** WHAT THE TASK REQUIRES **
Copy out the lines between the one holding "The height and width of the screenshot is (744, 1568)." and the one holding "(x=679, y=668)", inclusive, and only those lines.

** EXCERPTED RECORDS **

--- begin ---

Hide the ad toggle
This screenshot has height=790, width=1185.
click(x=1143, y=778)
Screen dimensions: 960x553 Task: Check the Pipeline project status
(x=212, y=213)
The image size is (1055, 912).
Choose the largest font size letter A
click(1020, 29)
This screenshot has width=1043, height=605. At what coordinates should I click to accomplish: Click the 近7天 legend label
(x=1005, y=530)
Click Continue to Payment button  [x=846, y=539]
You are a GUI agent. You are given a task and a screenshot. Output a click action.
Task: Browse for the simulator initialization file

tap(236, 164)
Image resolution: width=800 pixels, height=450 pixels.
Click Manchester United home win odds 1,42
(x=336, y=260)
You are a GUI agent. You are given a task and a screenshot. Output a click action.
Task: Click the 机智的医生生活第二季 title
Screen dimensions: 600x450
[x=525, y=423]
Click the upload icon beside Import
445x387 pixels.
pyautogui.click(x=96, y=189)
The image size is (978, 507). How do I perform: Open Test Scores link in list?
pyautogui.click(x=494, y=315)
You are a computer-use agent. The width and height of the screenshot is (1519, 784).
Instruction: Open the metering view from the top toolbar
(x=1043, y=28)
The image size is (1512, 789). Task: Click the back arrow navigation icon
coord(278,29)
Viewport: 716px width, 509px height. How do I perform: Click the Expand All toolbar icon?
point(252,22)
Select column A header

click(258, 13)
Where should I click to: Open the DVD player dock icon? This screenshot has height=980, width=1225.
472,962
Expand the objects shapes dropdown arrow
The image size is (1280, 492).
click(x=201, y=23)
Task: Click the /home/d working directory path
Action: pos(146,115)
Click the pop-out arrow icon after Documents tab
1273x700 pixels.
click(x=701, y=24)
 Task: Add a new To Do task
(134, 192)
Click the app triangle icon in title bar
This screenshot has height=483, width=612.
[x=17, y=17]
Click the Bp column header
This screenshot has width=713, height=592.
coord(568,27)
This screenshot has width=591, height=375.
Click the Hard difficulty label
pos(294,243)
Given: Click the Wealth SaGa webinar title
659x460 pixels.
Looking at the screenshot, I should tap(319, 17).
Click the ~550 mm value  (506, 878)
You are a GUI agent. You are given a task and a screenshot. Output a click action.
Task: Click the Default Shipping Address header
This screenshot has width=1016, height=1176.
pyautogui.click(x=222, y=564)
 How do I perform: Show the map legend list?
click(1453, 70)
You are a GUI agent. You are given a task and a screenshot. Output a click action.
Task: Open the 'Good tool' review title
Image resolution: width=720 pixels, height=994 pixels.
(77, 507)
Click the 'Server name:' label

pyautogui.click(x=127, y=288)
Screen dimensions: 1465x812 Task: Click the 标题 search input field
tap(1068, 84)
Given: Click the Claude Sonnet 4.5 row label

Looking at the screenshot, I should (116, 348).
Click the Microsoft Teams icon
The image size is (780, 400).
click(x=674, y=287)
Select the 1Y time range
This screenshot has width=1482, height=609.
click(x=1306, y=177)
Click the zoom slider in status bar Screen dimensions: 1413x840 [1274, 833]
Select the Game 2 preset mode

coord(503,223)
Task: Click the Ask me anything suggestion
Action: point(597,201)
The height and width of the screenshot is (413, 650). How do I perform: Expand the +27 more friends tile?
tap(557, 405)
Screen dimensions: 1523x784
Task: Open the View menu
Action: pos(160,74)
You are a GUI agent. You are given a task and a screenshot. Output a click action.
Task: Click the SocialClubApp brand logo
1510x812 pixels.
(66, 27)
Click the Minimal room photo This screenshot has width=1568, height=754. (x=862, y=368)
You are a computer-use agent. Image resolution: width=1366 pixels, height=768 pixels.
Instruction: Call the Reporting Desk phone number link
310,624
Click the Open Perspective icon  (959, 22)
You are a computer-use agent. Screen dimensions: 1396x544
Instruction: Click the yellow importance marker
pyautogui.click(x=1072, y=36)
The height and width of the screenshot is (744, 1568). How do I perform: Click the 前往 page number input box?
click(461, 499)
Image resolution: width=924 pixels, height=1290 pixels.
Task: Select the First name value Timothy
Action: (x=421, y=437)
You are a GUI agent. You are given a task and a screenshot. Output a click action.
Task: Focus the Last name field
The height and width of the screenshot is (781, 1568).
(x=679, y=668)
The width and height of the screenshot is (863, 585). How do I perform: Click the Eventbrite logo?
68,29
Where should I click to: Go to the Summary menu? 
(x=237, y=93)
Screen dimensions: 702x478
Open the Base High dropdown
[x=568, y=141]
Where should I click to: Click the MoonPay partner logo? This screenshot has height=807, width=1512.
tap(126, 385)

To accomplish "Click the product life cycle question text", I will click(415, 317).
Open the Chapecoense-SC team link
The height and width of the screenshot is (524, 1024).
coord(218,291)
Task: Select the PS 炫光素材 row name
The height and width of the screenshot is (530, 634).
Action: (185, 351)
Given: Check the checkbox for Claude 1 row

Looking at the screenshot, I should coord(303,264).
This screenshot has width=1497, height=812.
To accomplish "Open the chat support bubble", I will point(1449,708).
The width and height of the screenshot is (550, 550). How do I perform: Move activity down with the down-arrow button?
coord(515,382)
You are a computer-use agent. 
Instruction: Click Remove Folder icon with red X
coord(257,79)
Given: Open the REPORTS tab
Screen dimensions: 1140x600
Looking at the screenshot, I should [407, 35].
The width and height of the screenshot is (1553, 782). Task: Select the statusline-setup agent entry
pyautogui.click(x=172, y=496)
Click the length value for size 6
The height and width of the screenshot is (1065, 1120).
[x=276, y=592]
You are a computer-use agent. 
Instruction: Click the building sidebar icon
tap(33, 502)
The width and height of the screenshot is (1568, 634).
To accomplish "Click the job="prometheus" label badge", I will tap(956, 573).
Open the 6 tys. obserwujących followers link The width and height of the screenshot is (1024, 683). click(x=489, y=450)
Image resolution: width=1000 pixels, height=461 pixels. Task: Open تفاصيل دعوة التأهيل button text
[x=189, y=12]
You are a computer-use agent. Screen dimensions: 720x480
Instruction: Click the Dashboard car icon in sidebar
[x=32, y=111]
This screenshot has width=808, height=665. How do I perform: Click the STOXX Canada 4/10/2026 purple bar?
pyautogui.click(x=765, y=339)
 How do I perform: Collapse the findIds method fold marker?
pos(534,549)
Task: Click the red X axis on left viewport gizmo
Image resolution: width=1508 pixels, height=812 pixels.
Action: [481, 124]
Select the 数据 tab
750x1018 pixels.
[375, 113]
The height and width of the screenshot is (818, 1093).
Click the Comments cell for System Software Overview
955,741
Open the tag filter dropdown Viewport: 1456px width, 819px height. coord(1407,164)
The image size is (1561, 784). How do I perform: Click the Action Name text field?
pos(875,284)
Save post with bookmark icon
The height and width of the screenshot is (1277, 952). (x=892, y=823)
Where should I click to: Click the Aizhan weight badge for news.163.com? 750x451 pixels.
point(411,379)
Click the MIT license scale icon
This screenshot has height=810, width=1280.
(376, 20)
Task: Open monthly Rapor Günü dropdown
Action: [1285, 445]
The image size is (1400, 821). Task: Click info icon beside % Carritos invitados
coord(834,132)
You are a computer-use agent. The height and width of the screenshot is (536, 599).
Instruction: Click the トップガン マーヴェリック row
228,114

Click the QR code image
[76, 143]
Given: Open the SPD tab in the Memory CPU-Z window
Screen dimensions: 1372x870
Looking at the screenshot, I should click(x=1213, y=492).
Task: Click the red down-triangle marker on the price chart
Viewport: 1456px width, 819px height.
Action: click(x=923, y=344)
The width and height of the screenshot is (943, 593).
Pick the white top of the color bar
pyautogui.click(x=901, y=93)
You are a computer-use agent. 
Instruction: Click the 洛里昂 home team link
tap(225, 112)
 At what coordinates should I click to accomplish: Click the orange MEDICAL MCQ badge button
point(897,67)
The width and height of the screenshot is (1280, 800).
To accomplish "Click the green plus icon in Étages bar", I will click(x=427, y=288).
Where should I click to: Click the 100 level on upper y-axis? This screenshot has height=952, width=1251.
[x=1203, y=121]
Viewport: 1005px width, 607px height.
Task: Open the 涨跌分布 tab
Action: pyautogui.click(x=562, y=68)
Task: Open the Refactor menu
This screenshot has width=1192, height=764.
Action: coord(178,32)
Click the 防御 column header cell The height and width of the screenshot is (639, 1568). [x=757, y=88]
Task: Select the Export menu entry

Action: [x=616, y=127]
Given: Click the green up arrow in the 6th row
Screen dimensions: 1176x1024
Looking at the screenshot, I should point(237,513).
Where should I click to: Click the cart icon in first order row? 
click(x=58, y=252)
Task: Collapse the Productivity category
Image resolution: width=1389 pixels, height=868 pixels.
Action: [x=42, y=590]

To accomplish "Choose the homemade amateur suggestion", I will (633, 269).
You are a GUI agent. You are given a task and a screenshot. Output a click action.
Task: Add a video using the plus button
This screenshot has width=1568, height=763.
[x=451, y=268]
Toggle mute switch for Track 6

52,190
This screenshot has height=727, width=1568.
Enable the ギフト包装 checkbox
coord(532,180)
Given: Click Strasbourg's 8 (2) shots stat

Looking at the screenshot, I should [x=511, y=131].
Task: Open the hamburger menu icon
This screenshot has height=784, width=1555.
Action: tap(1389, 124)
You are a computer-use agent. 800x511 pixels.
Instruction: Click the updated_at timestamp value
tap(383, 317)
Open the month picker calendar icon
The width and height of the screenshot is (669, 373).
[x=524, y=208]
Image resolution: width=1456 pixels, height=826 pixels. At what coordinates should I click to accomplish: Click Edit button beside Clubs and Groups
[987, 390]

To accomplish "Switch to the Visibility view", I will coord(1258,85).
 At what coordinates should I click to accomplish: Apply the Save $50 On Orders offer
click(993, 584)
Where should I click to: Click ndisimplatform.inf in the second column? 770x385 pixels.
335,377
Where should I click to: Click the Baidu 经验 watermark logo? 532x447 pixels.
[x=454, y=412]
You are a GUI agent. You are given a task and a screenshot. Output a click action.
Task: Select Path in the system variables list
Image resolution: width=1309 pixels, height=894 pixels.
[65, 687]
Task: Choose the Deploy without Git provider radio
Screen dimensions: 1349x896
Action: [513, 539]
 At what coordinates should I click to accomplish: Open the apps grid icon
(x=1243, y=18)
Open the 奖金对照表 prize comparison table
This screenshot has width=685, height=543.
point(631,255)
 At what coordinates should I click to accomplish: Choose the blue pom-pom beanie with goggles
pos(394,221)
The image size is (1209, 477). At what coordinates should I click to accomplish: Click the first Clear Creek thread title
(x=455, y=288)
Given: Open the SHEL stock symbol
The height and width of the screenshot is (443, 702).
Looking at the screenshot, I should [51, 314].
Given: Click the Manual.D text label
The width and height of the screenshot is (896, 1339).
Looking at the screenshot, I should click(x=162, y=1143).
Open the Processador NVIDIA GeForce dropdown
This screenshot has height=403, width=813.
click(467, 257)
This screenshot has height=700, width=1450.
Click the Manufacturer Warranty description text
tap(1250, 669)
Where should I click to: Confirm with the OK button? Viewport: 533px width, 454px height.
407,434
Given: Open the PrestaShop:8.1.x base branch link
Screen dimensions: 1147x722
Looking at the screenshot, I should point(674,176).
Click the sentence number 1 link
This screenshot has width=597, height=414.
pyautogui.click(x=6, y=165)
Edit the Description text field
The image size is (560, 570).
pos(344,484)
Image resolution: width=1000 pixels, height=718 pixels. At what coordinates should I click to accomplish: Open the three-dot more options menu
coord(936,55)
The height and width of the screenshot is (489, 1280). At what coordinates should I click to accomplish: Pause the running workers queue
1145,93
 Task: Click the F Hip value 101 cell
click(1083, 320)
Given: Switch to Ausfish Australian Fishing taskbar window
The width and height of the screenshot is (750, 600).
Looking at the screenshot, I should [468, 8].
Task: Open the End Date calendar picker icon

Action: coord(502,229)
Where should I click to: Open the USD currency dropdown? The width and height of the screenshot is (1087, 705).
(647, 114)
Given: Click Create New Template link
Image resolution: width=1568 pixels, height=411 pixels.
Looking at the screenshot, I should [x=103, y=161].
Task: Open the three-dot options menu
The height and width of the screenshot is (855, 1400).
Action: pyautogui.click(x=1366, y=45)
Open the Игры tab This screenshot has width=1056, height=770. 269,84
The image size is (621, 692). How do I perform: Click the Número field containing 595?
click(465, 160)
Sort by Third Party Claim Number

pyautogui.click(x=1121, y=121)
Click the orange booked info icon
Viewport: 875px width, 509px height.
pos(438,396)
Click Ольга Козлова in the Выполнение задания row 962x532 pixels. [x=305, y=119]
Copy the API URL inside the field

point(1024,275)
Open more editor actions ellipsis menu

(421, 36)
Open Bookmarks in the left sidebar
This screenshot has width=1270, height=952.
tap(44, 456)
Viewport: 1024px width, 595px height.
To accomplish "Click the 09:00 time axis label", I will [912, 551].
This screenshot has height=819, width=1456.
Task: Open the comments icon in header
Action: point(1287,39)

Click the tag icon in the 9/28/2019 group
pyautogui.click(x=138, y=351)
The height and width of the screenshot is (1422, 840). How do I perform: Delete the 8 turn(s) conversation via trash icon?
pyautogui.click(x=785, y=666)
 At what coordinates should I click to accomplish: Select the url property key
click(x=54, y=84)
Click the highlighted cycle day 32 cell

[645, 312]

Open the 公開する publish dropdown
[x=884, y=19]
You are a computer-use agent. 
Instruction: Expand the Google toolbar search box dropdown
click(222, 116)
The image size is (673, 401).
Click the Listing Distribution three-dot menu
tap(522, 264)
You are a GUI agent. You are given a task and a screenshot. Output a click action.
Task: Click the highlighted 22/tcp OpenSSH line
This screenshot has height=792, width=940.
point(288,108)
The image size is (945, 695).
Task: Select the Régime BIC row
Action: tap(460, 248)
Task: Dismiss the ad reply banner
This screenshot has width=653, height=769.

--- end ---

** RESPONSE TO THIS EXERCISE **
The height and width of the screenshot is (744, 1568). How do I perform: Click the 前往 page number input box?
click(461, 499)
Image resolution: width=924 pixels, height=1290 pixels.
Task: Select the First name value Timothy
Action: (x=421, y=437)
You are a GUI agent. You are given a task and a screenshot. Output a click action.
Task: Focus the Last name field
The height and width of the screenshot is (781, 1568).
(x=679, y=668)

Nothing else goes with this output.